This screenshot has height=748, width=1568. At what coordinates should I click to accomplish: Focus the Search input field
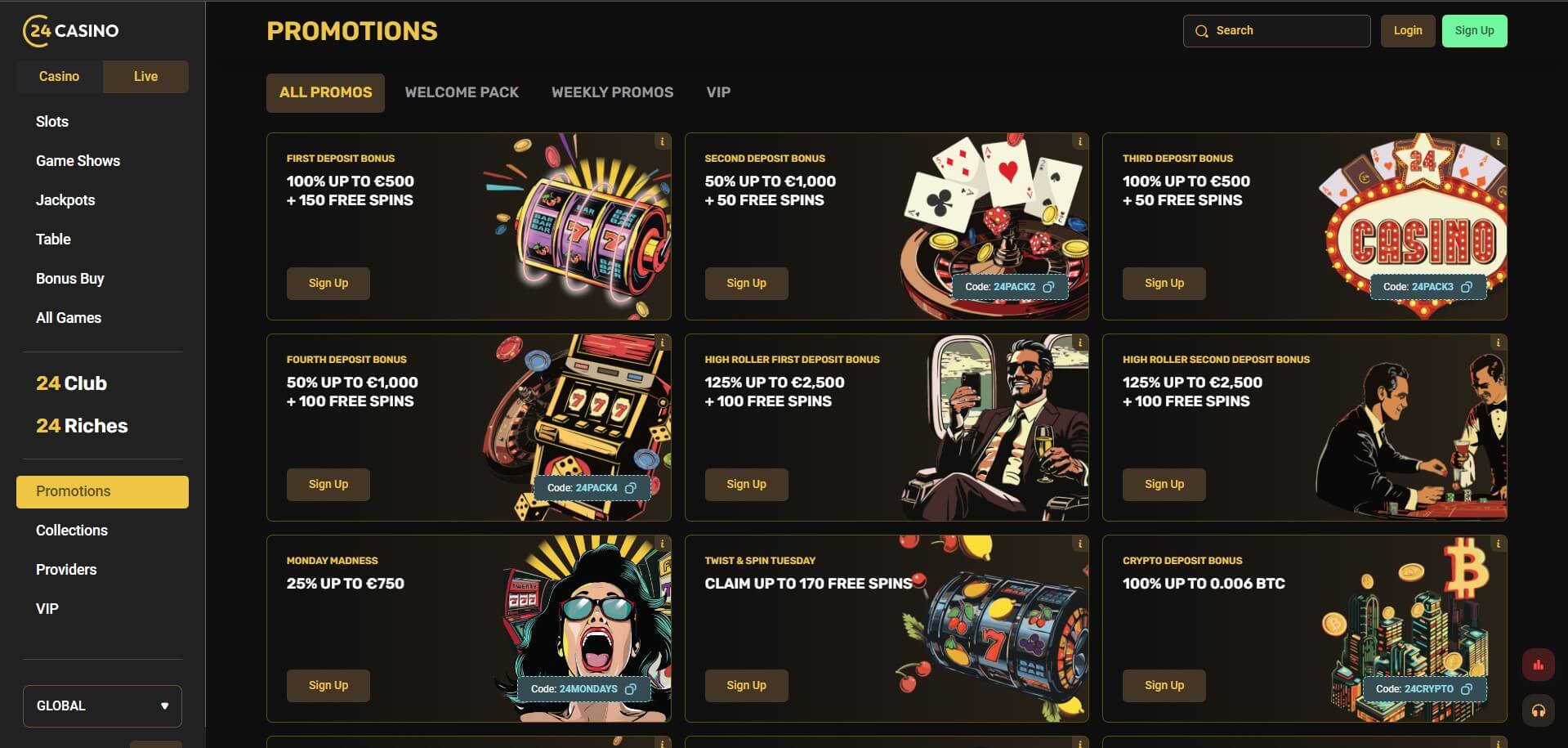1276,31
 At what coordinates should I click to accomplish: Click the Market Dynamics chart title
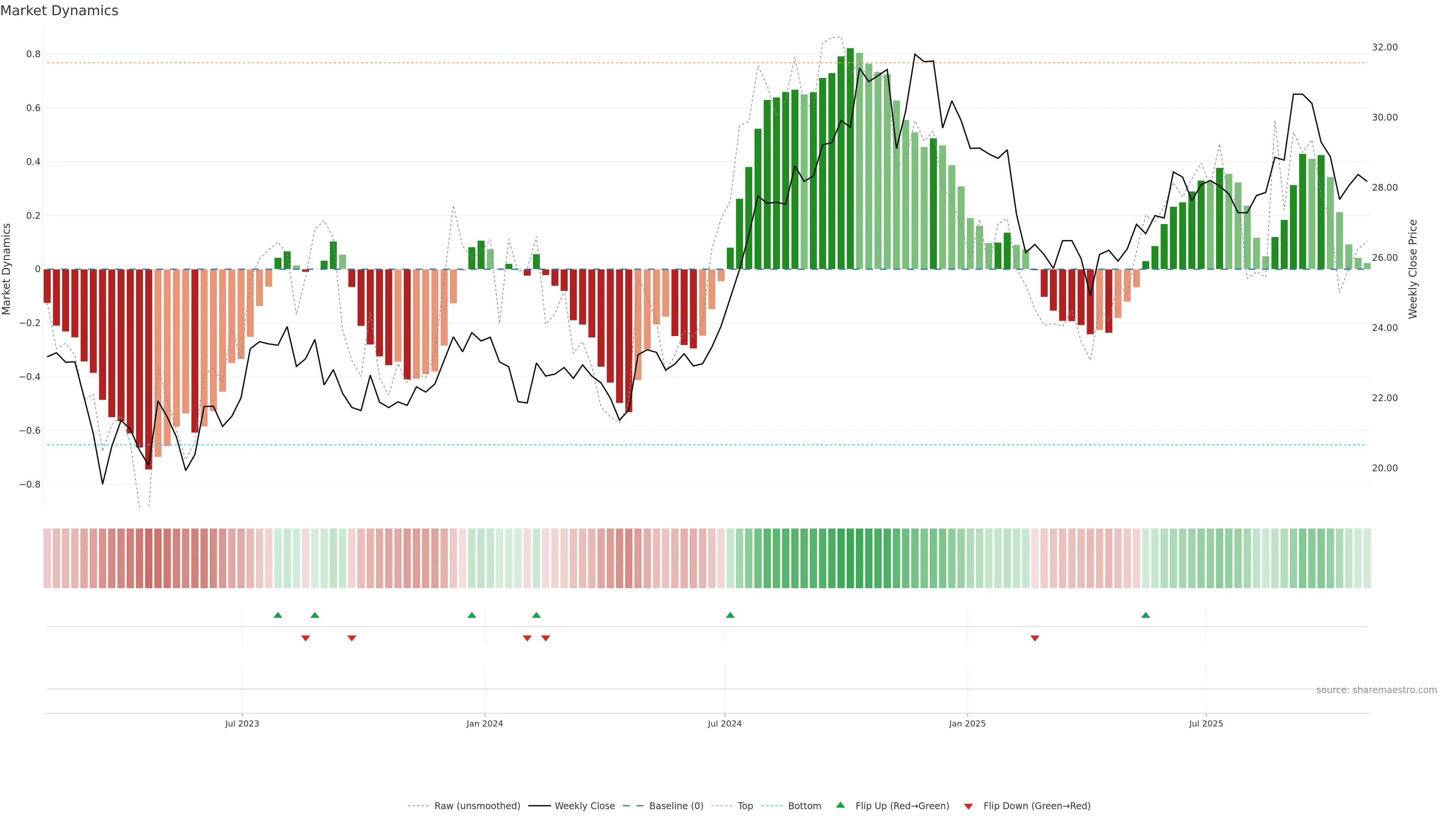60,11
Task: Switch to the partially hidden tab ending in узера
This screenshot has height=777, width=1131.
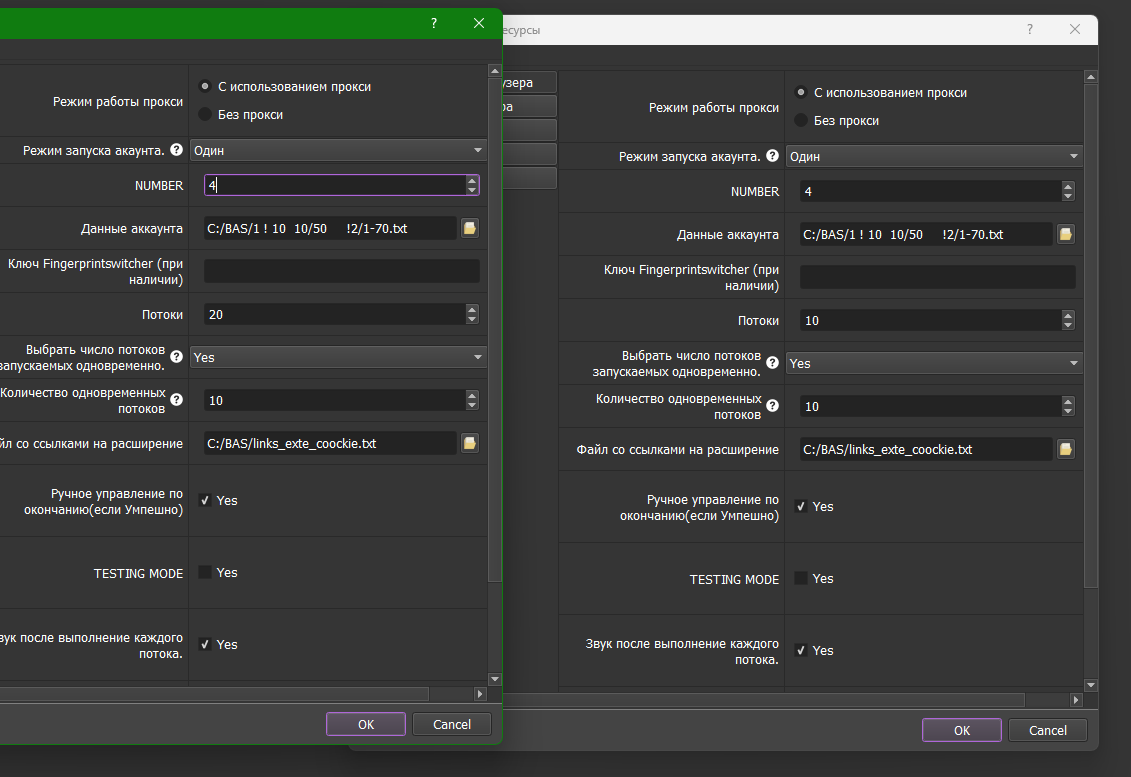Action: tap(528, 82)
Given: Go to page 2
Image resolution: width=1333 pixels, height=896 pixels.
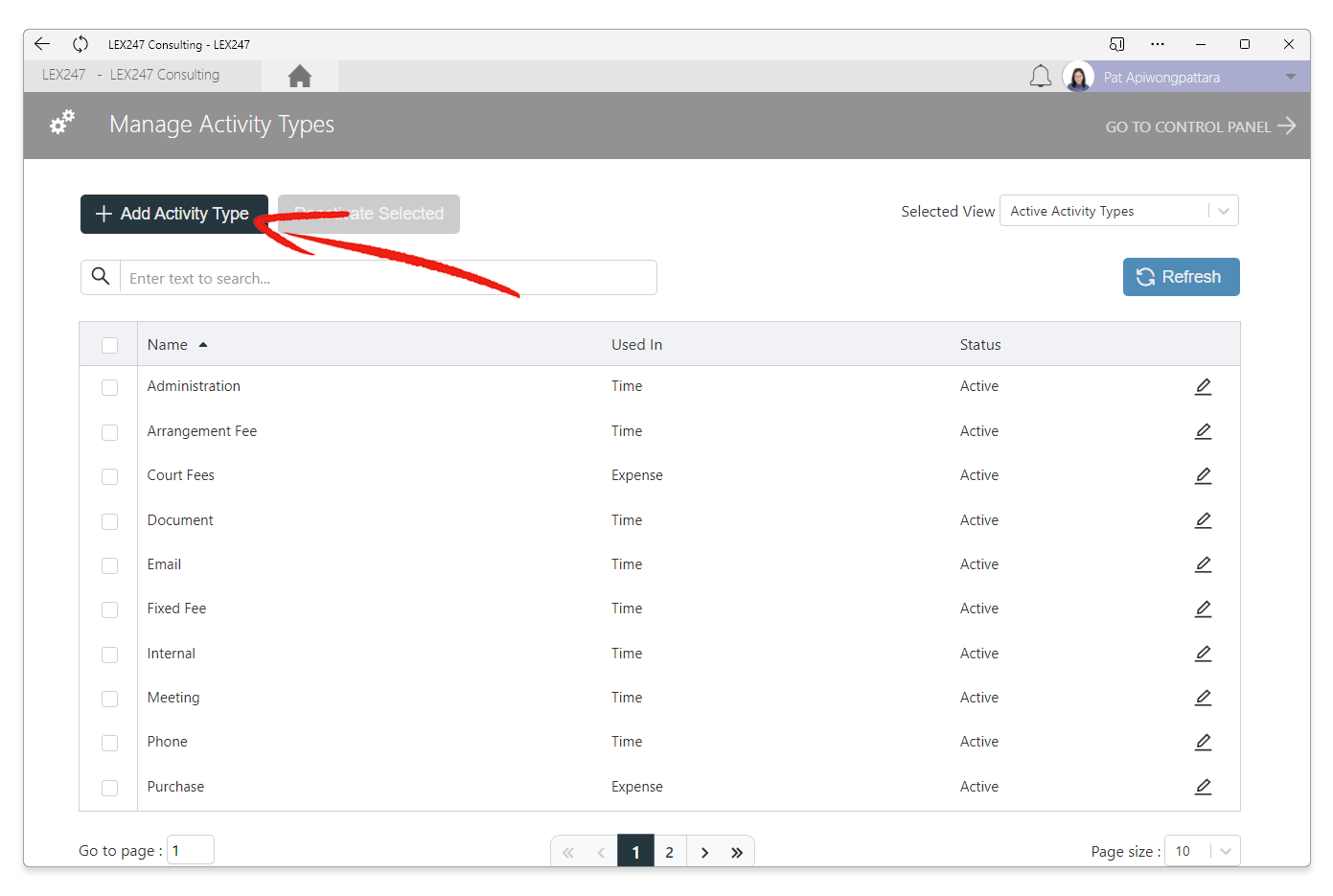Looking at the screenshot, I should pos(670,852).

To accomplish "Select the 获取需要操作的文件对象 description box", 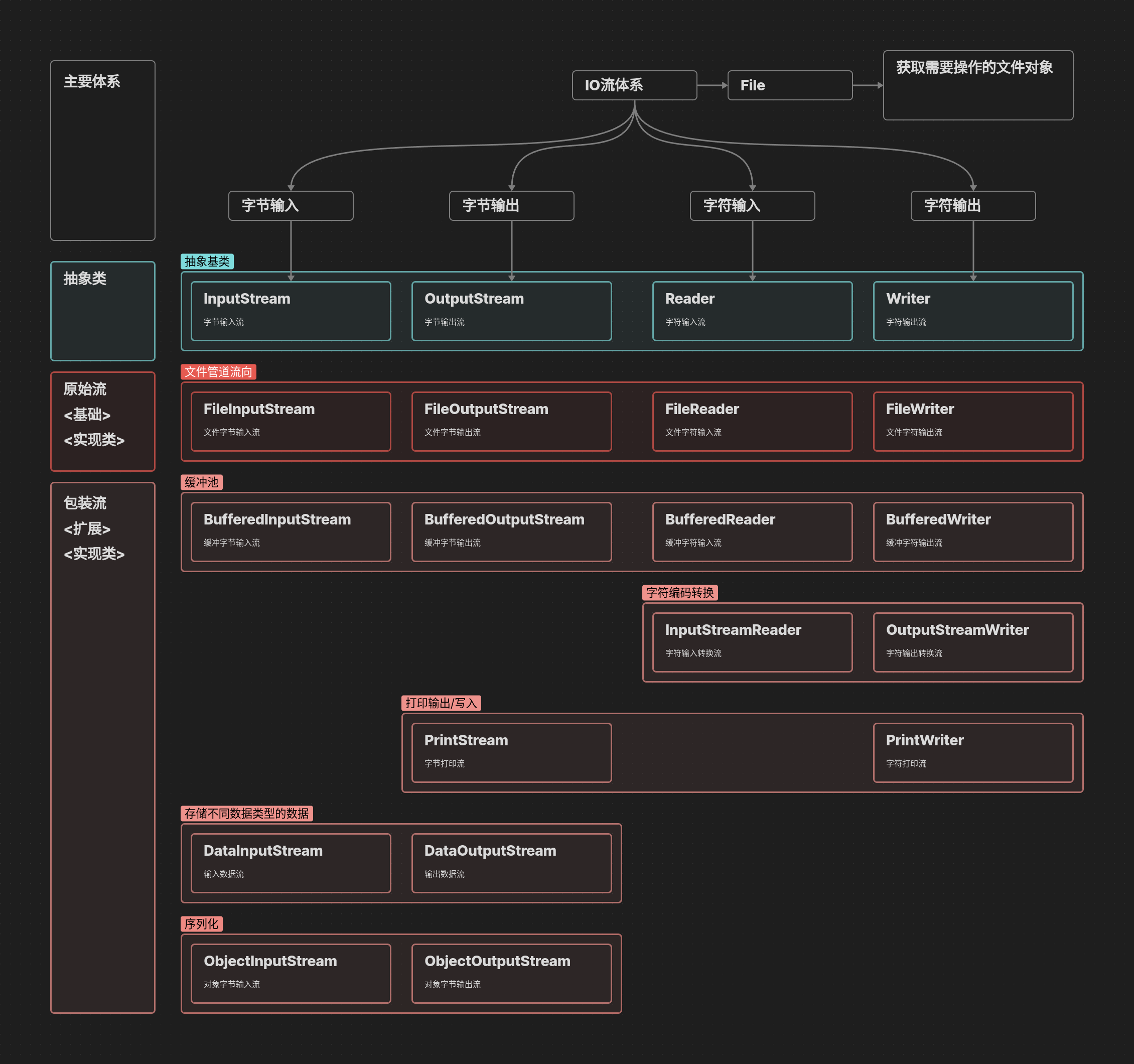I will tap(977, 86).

▸ Job: From the listing, pull out every line that contains the string "width", matching case exactly.

▸ Complete answer:
This screenshot has height=748, width=1568. At what coordinates should I click to accomplish: Focus the Search input field
This screenshot has height=777, width=1131.
Image resolution: width=1333 pixels, height=896 pixels.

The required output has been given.